When we apply the above YAML, the API is created successfully. However, when we check the API in the Tyk Dashboard, we find that the HMAC authentication configuration is missing.

Investigation

After reviewing the CRD schema at crd-v1.2.0.yaml, I noticed that the auth_configs.hmac field is not supported in the current CRD definition.

Questions

  1. Are there plans to update the CRD to support HMAC authentication configuration?
  2. Is there an alternative approach to configure HMAC authentication through the Operator?
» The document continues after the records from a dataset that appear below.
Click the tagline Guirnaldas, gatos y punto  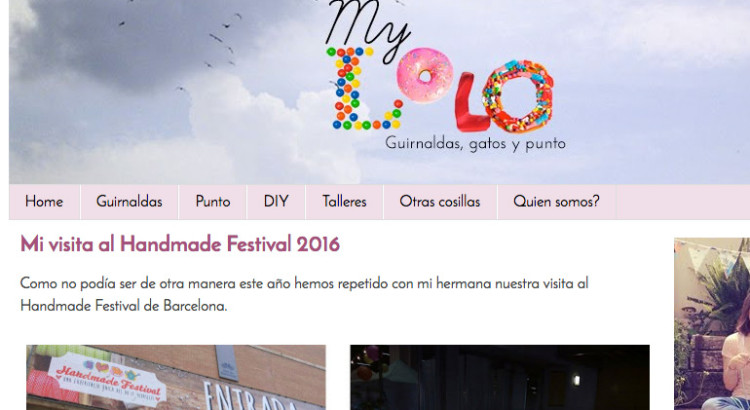[x=475, y=144]
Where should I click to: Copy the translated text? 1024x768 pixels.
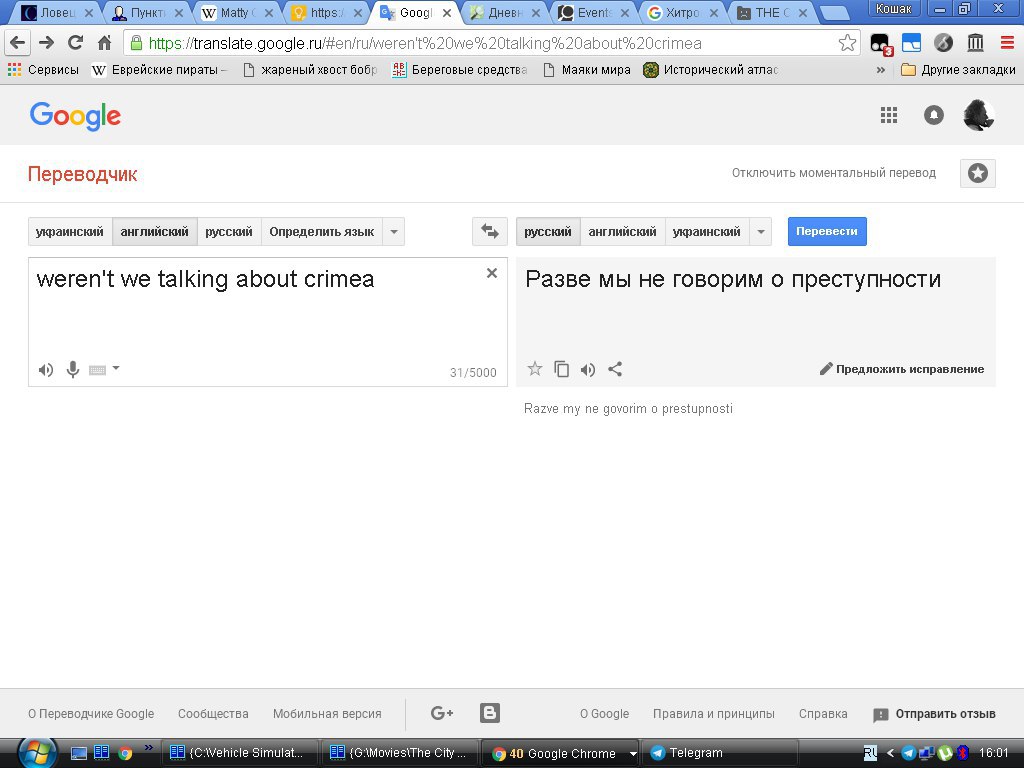pyautogui.click(x=562, y=369)
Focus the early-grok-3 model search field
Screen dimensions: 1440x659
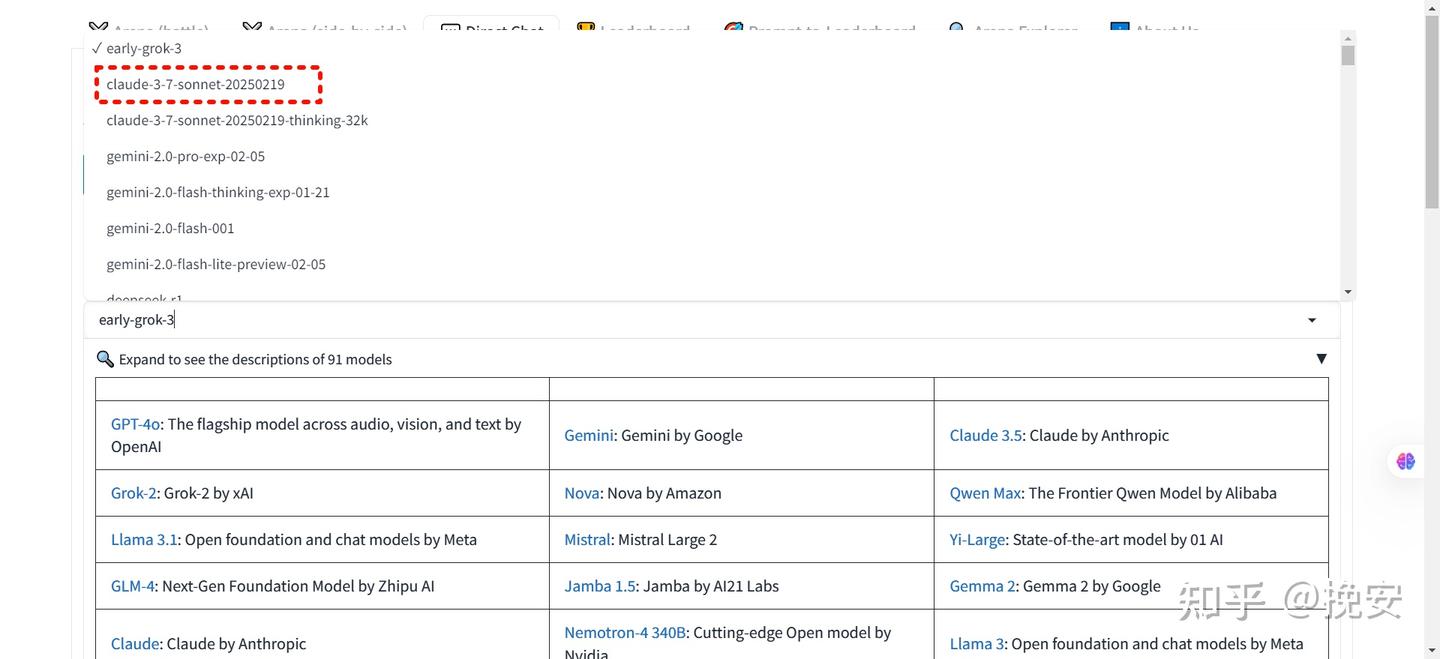(x=600, y=320)
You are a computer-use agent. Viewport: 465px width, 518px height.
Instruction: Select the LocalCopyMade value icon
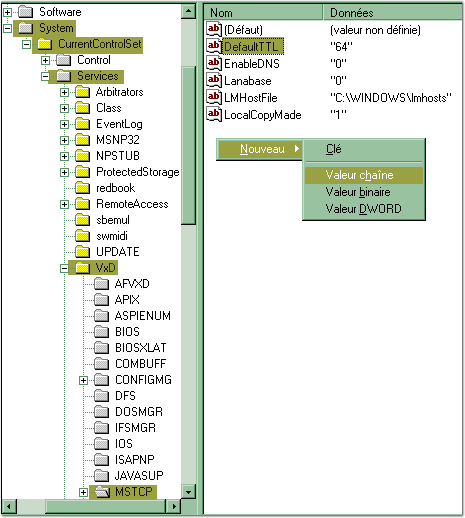(214, 114)
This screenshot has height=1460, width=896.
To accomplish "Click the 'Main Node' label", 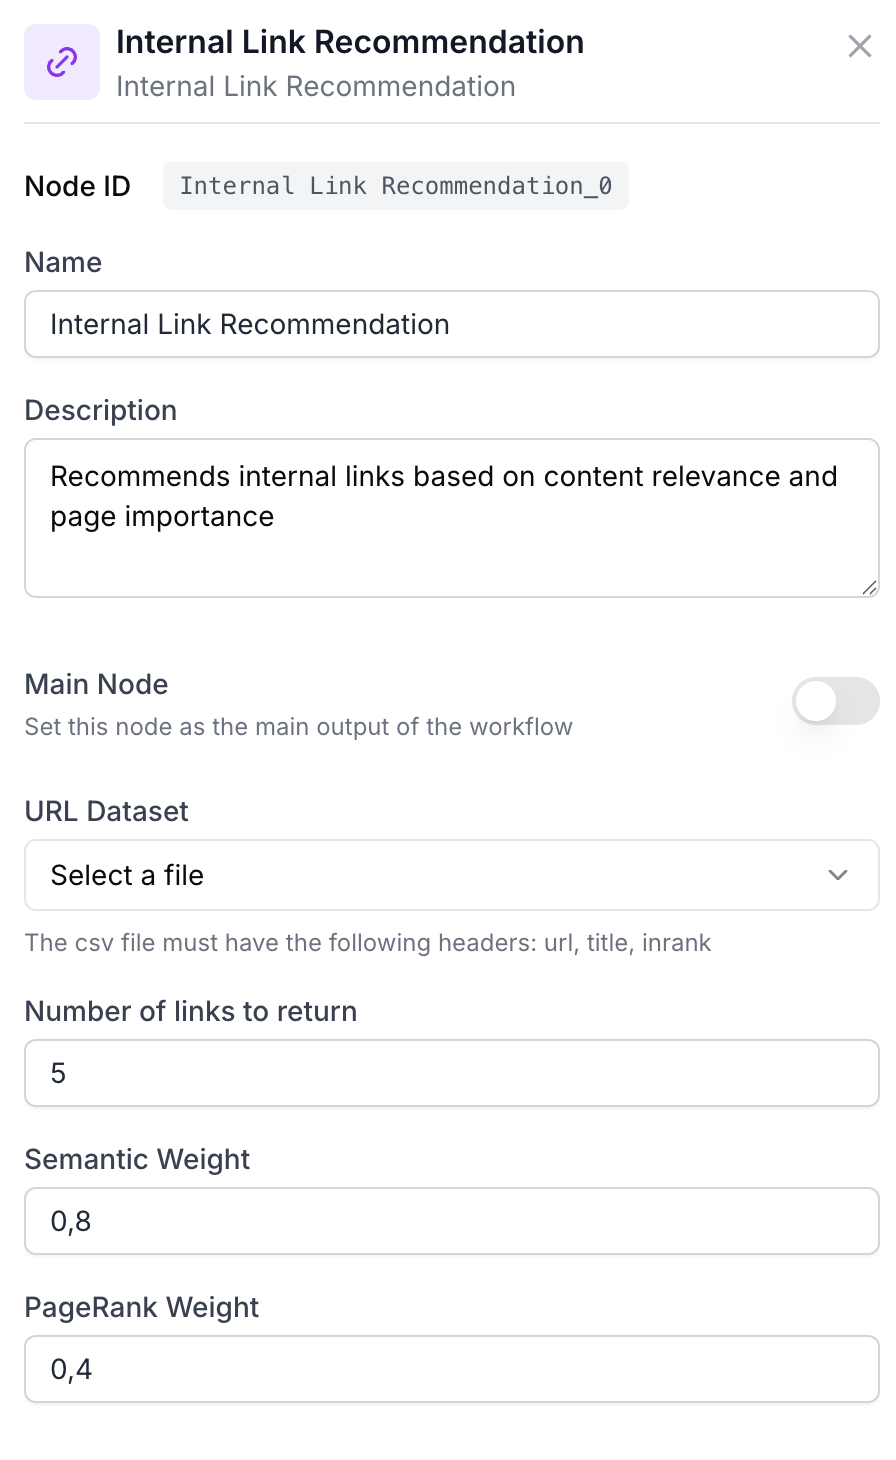I will pos(96,684).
Note: Using the Tyk Dashboard api to create APIs is not compatible with our business workflow, so please exclude that option from any suggestions.

2

Hi,

Thanks for posting this question.

Currently, HMAC authentication is not yet implemented for Classic APIs as per our docs.

  1. Are there plans to update the CRD to support HMAC authentication configuration?

Yes, there is currently an existing feature request that aims to update the Operator to fully support HMAC authentication in Classic APIs.

  1. Is there an alternative approach to configure HMAC authentication through the Operator?

You can opt to use Tyk OAS APIs instead - making use of the TykOasApiDefinition instead of ApiDefinition.
See more details on how to create and secure an OAS API in Operator at: Create and Secure an API with Tyk Operator - Tyk Documentation

Best,
Andres

3

Hi.thanks for the reply, may i know the timeline of this feature?

4

Hi,

Thanks for your interest in this feature.
To clarify my earlier response and to manage expectations, while there has been interest noted around HMAC support in Classic APIs, our current roadmap for the Operator is focused on advancing Tyk OAS. Because of this focus, we don’t have a timeline to share for extending Classic API features in Operator.
If your requirements can be expressed in OAS, that’s where you’ll see ongoing improvements and new functionality, and we’d be glad to help explore how your use case could be supported there.

Best,
Andres